------ Passage shown
SWF Launches the ISEIF Smart Pod Project to Build a Living, Learning Smart Grid Laboratory
After a series of planning calls throughout this winter, the Smart Pod Project, officially launched in March with a full site visit and planning session between Sweet Water Foundation staff and project partner organizations including Chicago Public Schools’ Career and Technical Education (CPS CTE), CPS Chicago Builds, and the Harvard Graduate School of Design. Administrators and teachers representing a wide range of CTE and Chicago Build program areas, such as electricity, welding, general construction, and architecture, convened at Sweet Water Foundation’s Perry Ave Commons site for the inaugural meeting to discuss Chicago’s first Smart Pod. This exciting project was made possible with funding from the Illinois Science & Energy Innovation Foundation (ISEIF).
Background
ISEIF engages Illinois energy consumers in understanding and transforming energy consumption. As Illinois moves toward smart grid technologies, ISEIF offers funding to organizations that engage communities in the digital electrical grid movement. In particular, ISEIF aims to empower low-income and senior consumers to adopt smart grid technologies and make positive behavioral changes related to patterns of energy use. SWF’s active practice of community engagement and experiential education made the Smart Pod project an ideal candidate for ISEIF funding so that the 1000’s of local residents and guests that visit the Perry Ave Commons each year can learn how they might adopt smart grid technologies.
History of the Think-Do Pod
Once a shipping container that transported grape juice concentrate from Argentina, the Think-Do Pod now stands as a gallery, greenhouse, and learning laboratory. The concept of the Think-Do Pod was inspired by the conversion of a shipping container into a greenhouse in Belgium. In early 2017, the project was designed and built by Sweet Water Foundation staff and apprentices.
The Think-Do Pod now consists of a lower-level gallery space and upper-level greenhouse. Together, these spaces have provided a learning laboratory from which Sweet Water Foundation provides educational programming and grows food. The Think-Do Pod is a physical manifestation of SWF’s practice of “turning waste into resources.”
------------
Decide whether each statement agrees with the Smart Pod article above, answering yes or no and quoting the words from the article that settle it. 1. The Smart Pod Project was officially launched in March. 2. The shipping container that became the Think-Do Pod once carried grape juice concentrate from Belgium. 3. The Think-Do Pod's greenhouse is on its lower level.
------ Supplied material
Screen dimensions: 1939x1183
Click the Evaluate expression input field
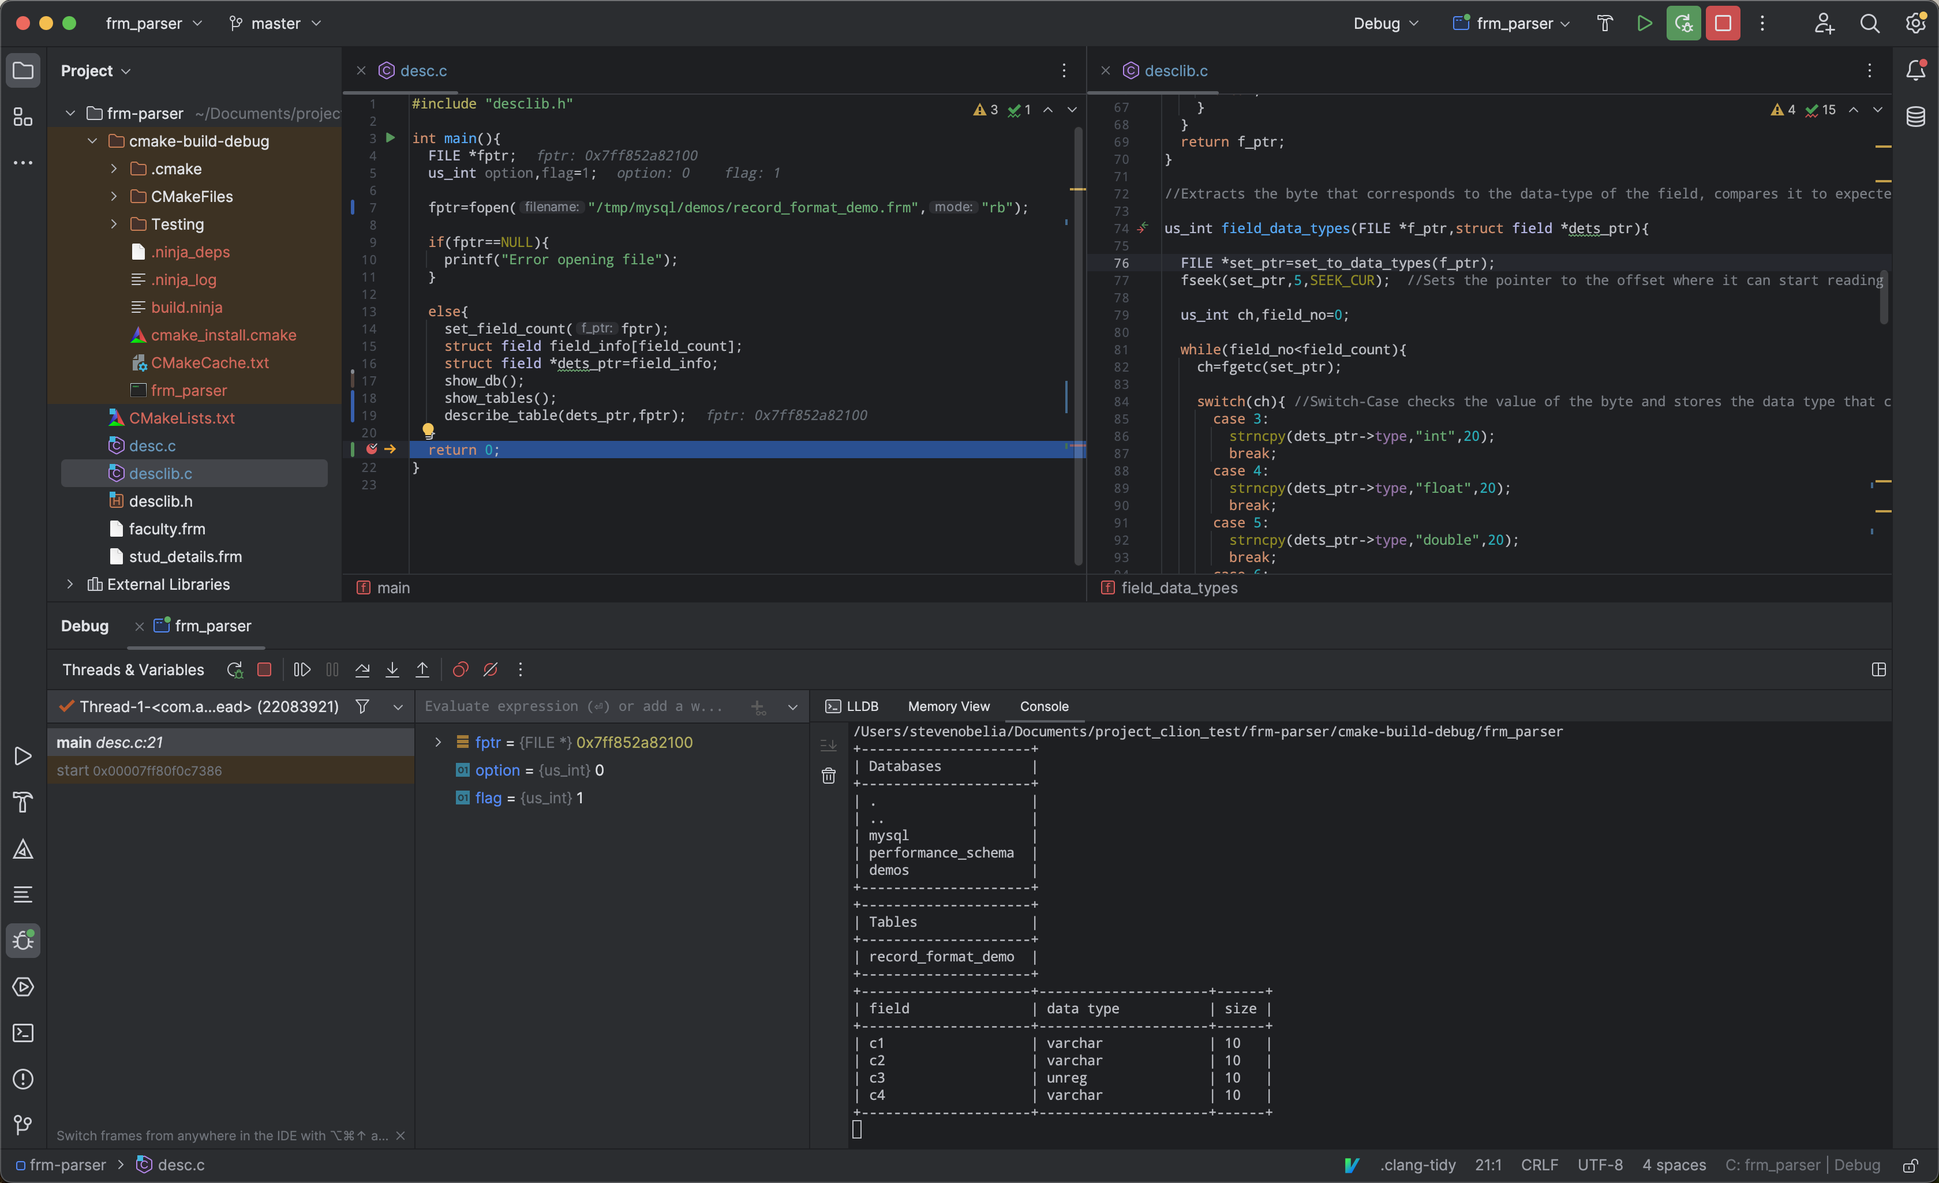pyautogui.click(x=574, y=706)
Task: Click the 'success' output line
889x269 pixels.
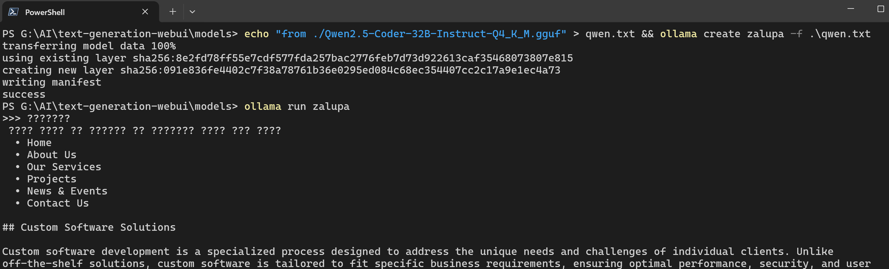Action: pos(24,94)
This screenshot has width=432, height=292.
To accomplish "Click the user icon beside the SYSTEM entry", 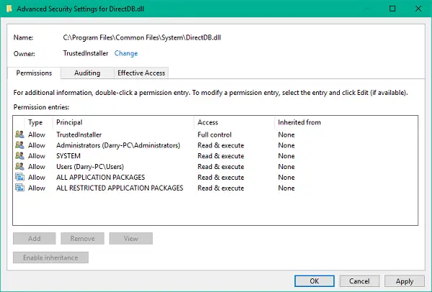I will click(19, 156).
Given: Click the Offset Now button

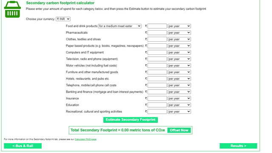Looking at the screenshot, I should pos(179,130).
------------
§ Result of the exercise:
1. Yes: "officially launched in March with a full site visit and planning session"
2. No: "Once a shipping container that transported grape juice concentrate from Argentina"
3. No: "The Think-Do Pod now consists of a lower-level gallery space and upper-level greenhouse."